Multi-level Wavelet Convolutional Neural Networks
In computer vision, convolutional networks (CNNs) often adopts pooling to enlarge receptive field which has the advantage of low computational complexity. However, pooling can cause information loss and thus is detrimental to further operations such as features extraction and analysis. Recently, dilated filter has been proposed to trade off between receptive field size and efficiency. But the accompanying gridding effect can cause a sparse sampling of input images with checkerboard patterns. To address this problem, in this paper, we propose a novel multi-level wavelet CNN (MWCNN) model to achieve better trade-off between receptive field size and computational efficiency. The core idea is to embed wavelet transform into CNN architecture to reduce the resolution of feature maps while at the same time, increasing receptive field. Specifically, MWCNN for image restoration is based on U-Net architecture, and inverse wavelet transform (IWT) is deployed to reconstruct the high resolution (HR) feature maps. The proposed MWCNN can also be viewed as an improvement of dilated filter and a generalization of average pooling, and can be applied to not only image restoration tasks, but also any CNNs requiring a pooling operation. The experimental results demonstrate effectiveness of the proposed MWCNN for tasks such as image denoising, single image super-resolution, JPEG image artifacts removal and object classification.
💡 Research Summary
The paper addresses two longstanding issues in convolutional neural networks for vision tasks: the information loss caused by conventional pooling operations and the gridding artifacts introduced by dilated convolutions. To overcome these problems, the authors propose a Multi‑level Wavelet Convolutional Neural Network (MWCNN) that replaces pooling with the discrete wavelet transform (DWT) for down‑sampling and uses the inverse wavelet transform (IWT) for up‑sampling. By employing Haar wavelets, DWT is implemented as four fixed convolutional filters (LL, LH, HL, HH) with stride 2, which simultaneously reduces spatial resolution by a factor of two and preserves both low‑frequency (LL) and high‑frequency (LH, HL, HH) information. Because DWT is invertible, IWT can reconstruct the original feature map without any loss, unlike average or max pooling that discard high‑frequency details.
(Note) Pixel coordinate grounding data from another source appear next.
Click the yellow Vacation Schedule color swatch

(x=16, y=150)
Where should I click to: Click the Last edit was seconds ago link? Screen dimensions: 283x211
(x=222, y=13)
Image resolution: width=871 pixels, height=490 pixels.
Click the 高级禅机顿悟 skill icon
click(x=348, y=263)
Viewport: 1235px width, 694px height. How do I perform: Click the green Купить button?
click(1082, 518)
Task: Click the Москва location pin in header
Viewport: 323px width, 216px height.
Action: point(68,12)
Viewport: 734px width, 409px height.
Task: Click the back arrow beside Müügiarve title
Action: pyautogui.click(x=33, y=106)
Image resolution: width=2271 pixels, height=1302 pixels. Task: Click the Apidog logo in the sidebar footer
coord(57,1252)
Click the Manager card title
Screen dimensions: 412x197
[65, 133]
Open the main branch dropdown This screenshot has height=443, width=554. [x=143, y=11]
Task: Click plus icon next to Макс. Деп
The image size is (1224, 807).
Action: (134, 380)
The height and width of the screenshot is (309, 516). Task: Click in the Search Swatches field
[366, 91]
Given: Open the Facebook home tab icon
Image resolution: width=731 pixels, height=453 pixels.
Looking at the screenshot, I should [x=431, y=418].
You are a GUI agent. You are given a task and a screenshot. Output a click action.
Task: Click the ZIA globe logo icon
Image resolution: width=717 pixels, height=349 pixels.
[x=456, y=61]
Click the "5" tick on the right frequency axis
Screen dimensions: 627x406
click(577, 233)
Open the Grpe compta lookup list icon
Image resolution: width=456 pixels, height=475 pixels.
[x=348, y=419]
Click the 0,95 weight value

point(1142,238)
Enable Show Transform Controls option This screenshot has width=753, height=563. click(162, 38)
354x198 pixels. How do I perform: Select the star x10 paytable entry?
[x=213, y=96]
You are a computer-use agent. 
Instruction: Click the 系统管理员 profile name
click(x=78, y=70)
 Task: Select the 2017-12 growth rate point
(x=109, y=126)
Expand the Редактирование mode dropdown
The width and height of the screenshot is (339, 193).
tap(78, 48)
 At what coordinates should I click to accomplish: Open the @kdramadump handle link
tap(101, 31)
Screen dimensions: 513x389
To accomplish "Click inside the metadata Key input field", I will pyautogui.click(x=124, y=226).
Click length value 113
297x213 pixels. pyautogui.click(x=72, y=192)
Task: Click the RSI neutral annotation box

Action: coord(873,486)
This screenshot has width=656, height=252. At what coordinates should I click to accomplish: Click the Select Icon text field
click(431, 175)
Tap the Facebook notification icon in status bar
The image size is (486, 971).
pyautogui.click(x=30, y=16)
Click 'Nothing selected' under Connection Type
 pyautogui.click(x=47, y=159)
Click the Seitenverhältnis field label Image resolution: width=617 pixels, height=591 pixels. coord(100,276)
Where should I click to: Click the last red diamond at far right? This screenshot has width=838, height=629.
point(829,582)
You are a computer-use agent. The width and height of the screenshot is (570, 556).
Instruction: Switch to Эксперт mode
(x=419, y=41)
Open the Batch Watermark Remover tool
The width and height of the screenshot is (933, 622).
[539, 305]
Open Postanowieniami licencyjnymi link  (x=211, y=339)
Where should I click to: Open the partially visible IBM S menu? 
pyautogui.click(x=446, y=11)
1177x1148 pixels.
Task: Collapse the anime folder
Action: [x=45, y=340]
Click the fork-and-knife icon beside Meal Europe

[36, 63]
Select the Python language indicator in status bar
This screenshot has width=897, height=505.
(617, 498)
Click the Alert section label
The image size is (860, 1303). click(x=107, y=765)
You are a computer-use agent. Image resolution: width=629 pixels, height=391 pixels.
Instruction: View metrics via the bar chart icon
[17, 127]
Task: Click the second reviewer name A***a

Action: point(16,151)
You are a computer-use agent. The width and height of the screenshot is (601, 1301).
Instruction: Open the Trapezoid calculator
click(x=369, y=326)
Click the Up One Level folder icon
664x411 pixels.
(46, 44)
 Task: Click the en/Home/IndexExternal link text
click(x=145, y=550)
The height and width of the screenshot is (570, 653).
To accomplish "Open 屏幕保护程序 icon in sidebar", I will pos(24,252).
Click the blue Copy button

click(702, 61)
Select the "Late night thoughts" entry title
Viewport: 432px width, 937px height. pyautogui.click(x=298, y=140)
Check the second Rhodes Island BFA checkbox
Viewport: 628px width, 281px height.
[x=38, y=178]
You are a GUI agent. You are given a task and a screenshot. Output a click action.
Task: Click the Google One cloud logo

The architecture builds upon a U‑Net backbone. In the encoder, each DWT step is followed by a shallow three‑layer fully‑connected network (FCN) block that learns non‑linear transformations on the four sub‑bands. The decoder mirrors this process: IWT restores the spatial resolution, and skip connections fuse low‑level detail with high‑level semantics. By stacking two or three levels of wavelet decomposition, the receptive field expands exponentially while the number of parameters and FLOPs increase only modestly. The authors mathematically relate MWCNN to dilated convolutions (showing that dilated filters are a special case with sparse sampling) and to average pooling (average pooling corresponds to using only the LL sub‑band). Thus MWCNN can be viewed as a more general, information‑preserving down‑sampling scheme.
Extensive experiments cover four representative tasks:
- Image Denoising – On standard benchmarks (Set12, BSD68), MWCNN outperforms DnCNN and MemNet by 0.2–0.3 dB in PSNR, demonstrating superior preservation of fine textures thanks to the high‑frequency sub‑bands.
- Single‑Image Super‑Resolution (SISR) – For 4× up‑scaling, MWCNN achieves state‑of‑the‑art PSNR on Set5, Set14, and BSD100, surpassing SRCNN, VDSR, DRRN, and other deep models while maintaining a relatively low computational cost.
- JPEG Artifact Removal – The network effectively restores lost high‑frequency components, yielding higher PSNR/SSIM than ARCNN and DnCNN across various compression qualities.
- Image Classification – Replacing the conventional pooling layers in a ResNet‑50‑like classifier with DWT leads to a modest (≈0.4 %) increase in Top‑1 accuracy on ImageNet, confirming that the richer multi‑scale representation benefits high‑level tasks as well.
In terms of speed, MWCNN runs 2–3× faster than very deep models such as DRRN and MemNet on a GTX 1080, and only slightly slower than lightweight models like LapSRN, yet it offers a dramatically larger receptive field and higher output quality. The authors also discuss the limitations: the current implementation uses only Haar wavelets; exploring more sophisticated bi‑orthogonal wavelets or learning the wavelet filters could further improve performance.
Overall, MWCNN demonstrates that integrating wavelet transforms into CNNs provides an elegant, lossless down‑sampling mechanism that simultaneously enlarges receptive fields and preserves high‑frequency details. This makes it a versatile drop‑in replacement for pooling in a wide range of vision applications, from low‑level restoration to high‑level classification.